Вадим с хмурым видом пережевывал пельмени и наблюдал за мной, как я копаюсь в своей тарелке и то и дело кошусь на экран.
– Ешь, давай! – наконец сказал он и придвинул мне стакан томатного сока. – И, склонившись, тихо произнес: – Соберись с мозгами! На экране – гламурная красотка, – а здесь… Он вздохнул, окинул меня взглядом и едва заметно улыбнулся: – Видела бы ты себя со стороны!
Последняя фраза отнюдь не была комплиментом, но она мне понравилась больше, чем восхваление до небес. Кстати, я и раньше-то не рвалась к славе, а уж теперь точно бы предпочла, чтобы вся информация обо мне в одночасье пропала, сгинула, стерлась, провалилась в тартары, да там и осталась навечно. Но это было так же невозможно, как остановить движение солнца по небосклону.
Я приготовилась к встрече с неизбежным: к тому, что долгие годы проведу в заключении. Если не приговорят к пожизненному сроку, то дряхлой бабулькой выйду-таки на свободу. Надежда умирала постепенно, день за днем, и только присутствие Вадима не позволяло впасть в отчаяние. Я надеялась на чудо! Но какое чудо могло распутать тот чудовищный клубок нелепостей, который я сотворила по легкомыслию? С другой стороны, кто знал, что все так обернется?

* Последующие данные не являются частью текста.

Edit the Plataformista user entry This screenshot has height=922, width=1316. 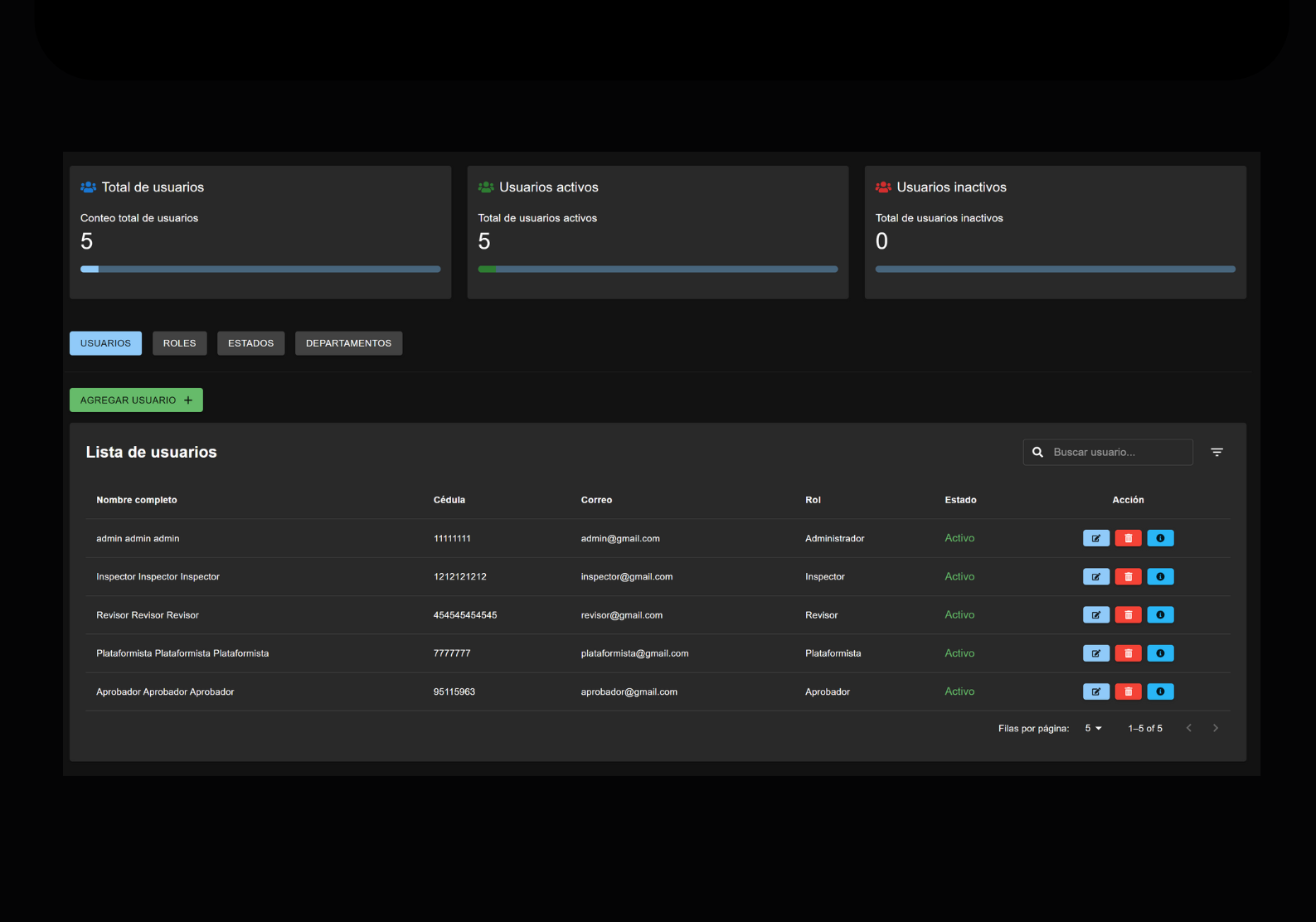click(x=1095, y=653)
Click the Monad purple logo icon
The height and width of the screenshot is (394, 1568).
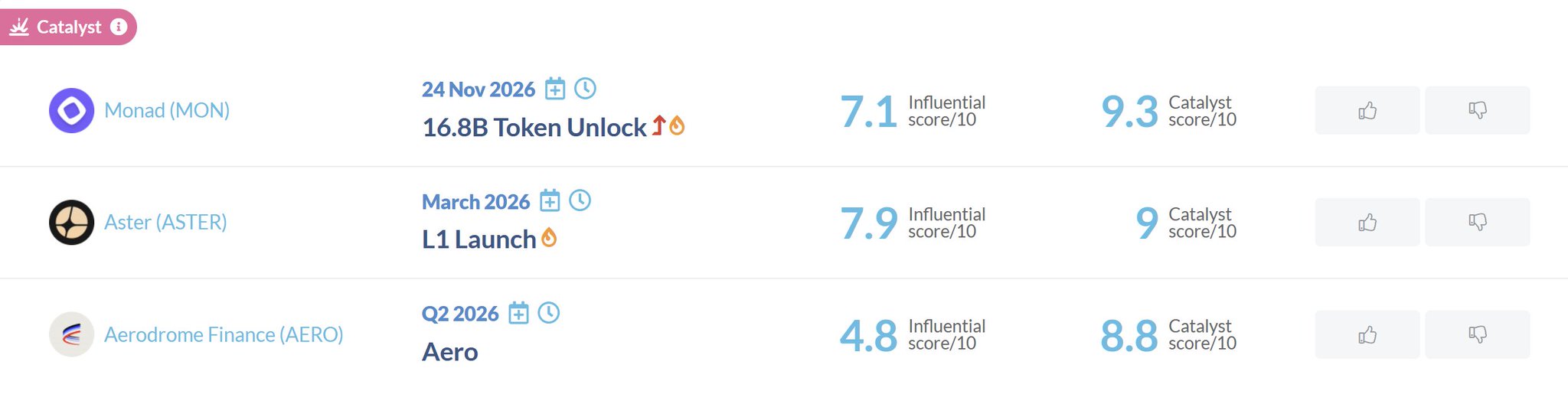click(x=71, y=110)
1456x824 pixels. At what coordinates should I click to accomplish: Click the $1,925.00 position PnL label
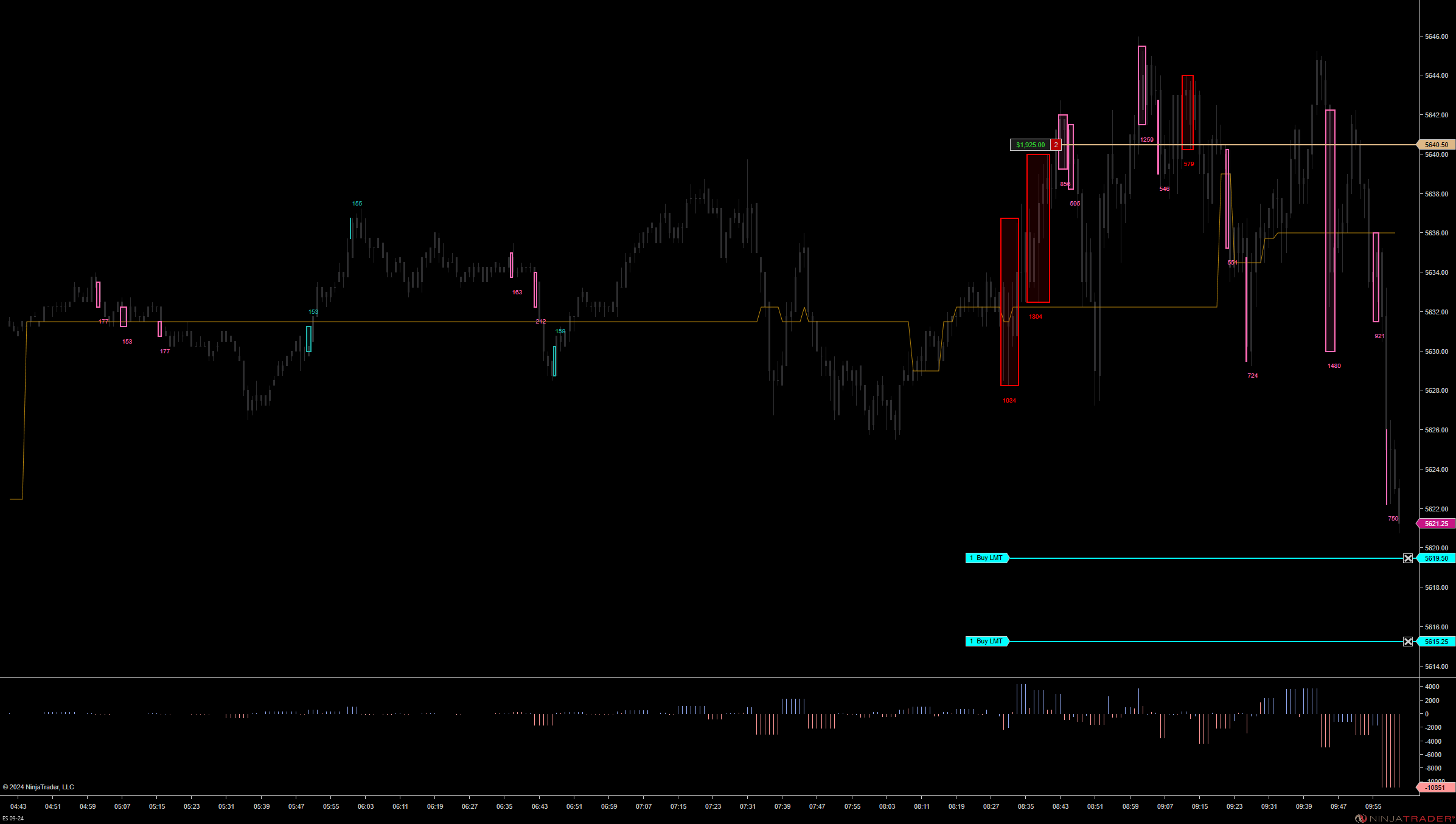[x=1030, y=145]
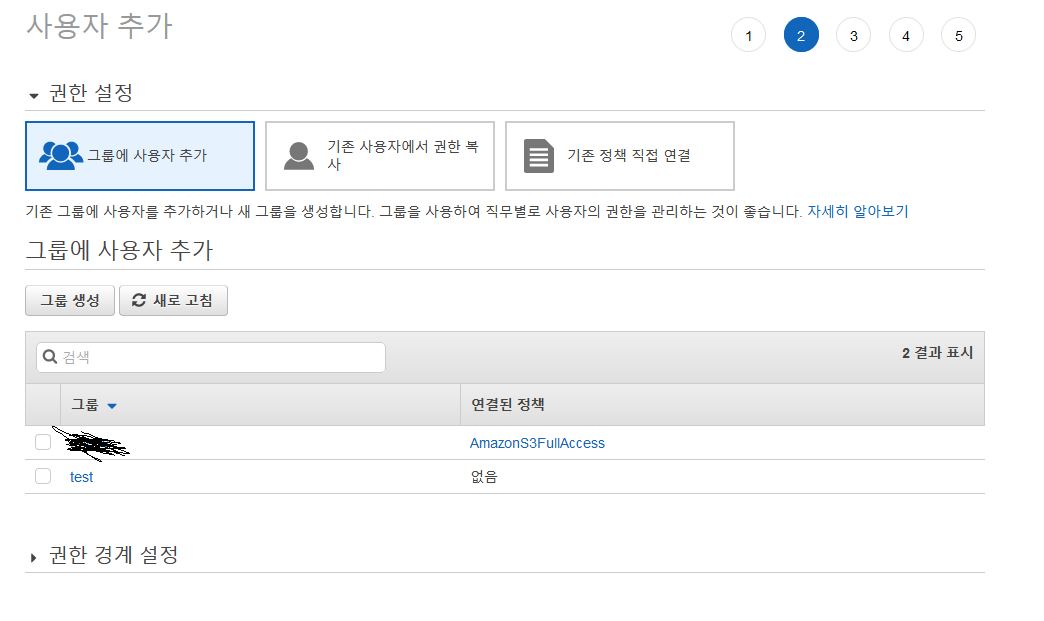Tick the checkbox beside the scribbled-out group
Screen dimensions: 1044x621
(43, 442)
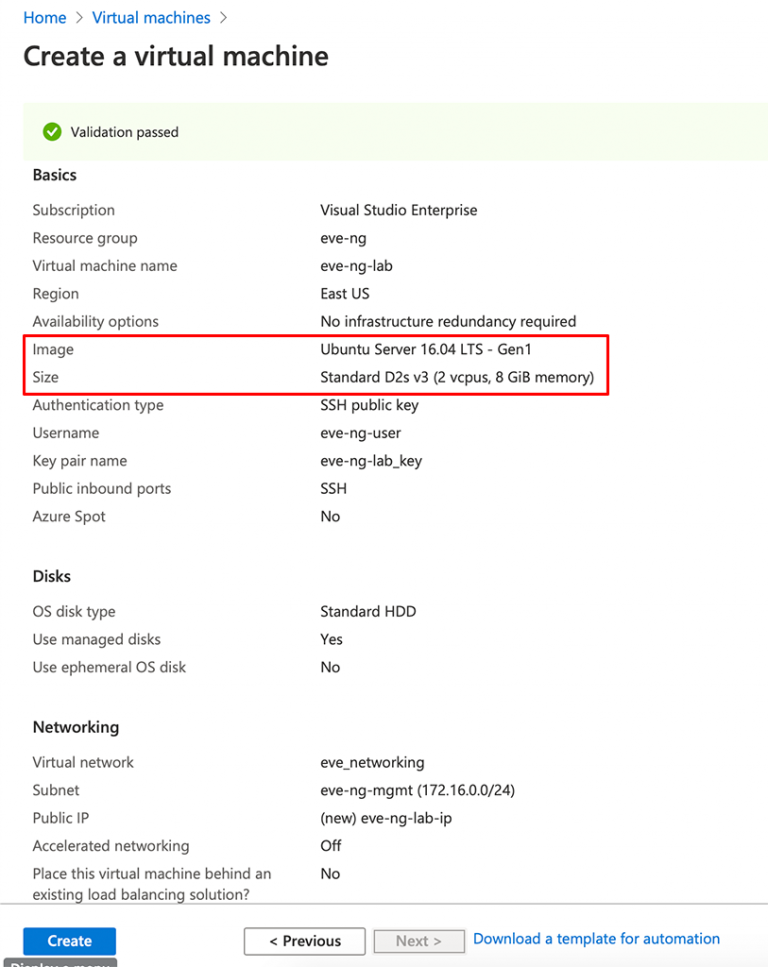The image size is (768, 967).
Task: Open the Virtual machines breadcrumb link
Action: tap(151, 17)
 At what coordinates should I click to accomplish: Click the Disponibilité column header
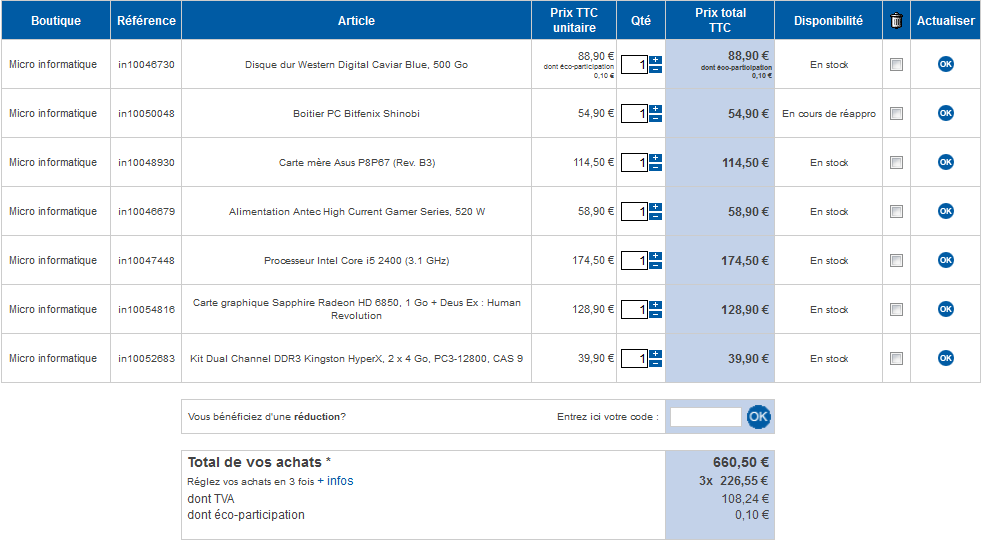(828, 20)
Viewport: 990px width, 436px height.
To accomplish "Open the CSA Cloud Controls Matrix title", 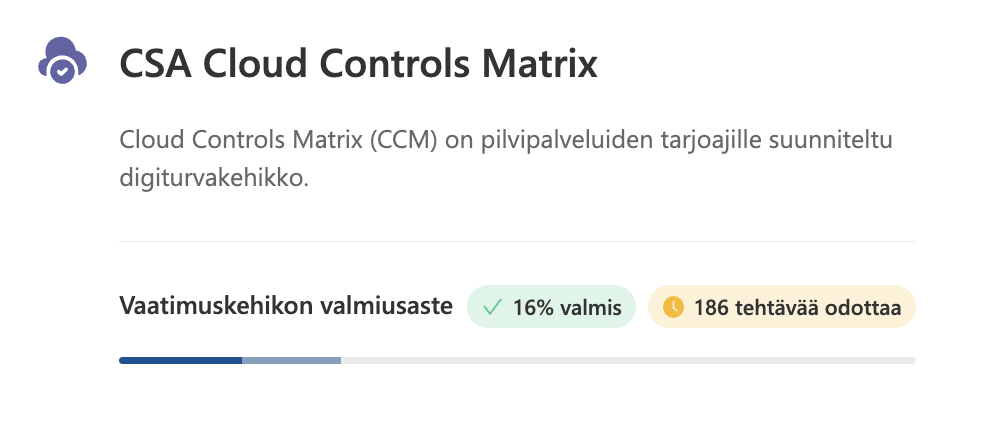I will (358, 65).
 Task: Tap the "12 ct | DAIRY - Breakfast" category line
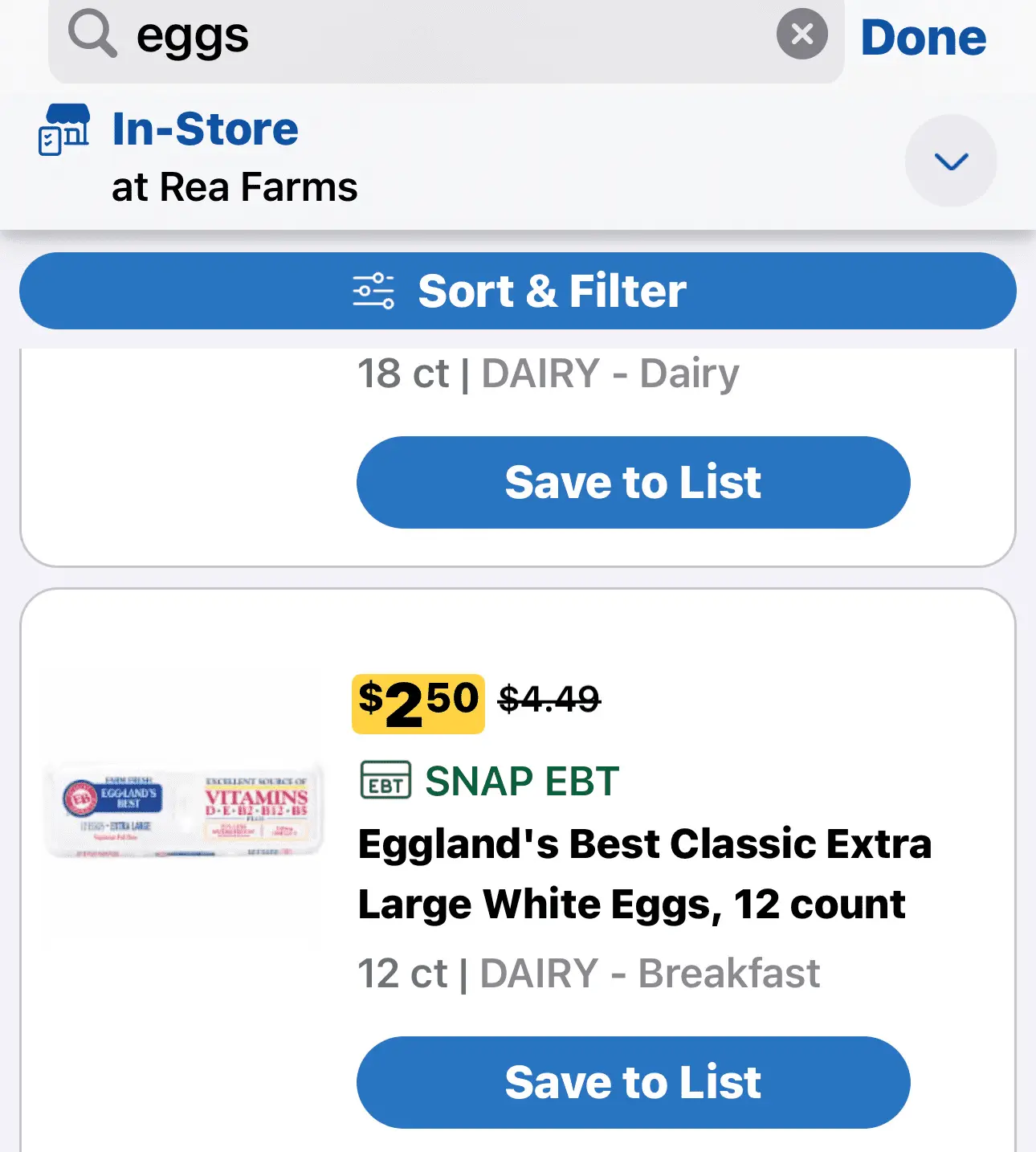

Из автобуса мы вышли вблизи одной из станций метро. Поймали частника, хотя такси стояли в очередь на стоянке. Словом, Вадим предпринимал, как говорят по телевизору, «беспрецедентные меры безопасности». В другой ситуации я сочла бы это выпендрёжем и даже посмеялась бы над демонстрацией характерных навыков сотрудника спецслужб. Но когда карающий меч правосудия завис над моей бестолковой головушкой, я его меры оценила. С Вадимом мне не было страшно. С ним я не впадала в панику. Я его не благодарила, однако то, что беспрекословно выполняла его приказы и не сердилась на нелестные замечания, говорило само за себя.
Я знала, что он беспокоится, серьезно боится за меня, и это подтверждало искренность его намерений. В порыве страсти не переходят тайком границу, не рискуют своей репутацией и, главное, свободой. Наверное, он лучше меня понимал, чем ему грозит эта поездка в Москву. Одно утешало – действовал Добров как профессионал. Без нервов, истерик, спокойно и целеустремленно. С профессионалами подобного рода я раньше не встречалась, но мне хотелось верить, что именно так действуют люди, для которых камуфляж когда-то был второй кожей.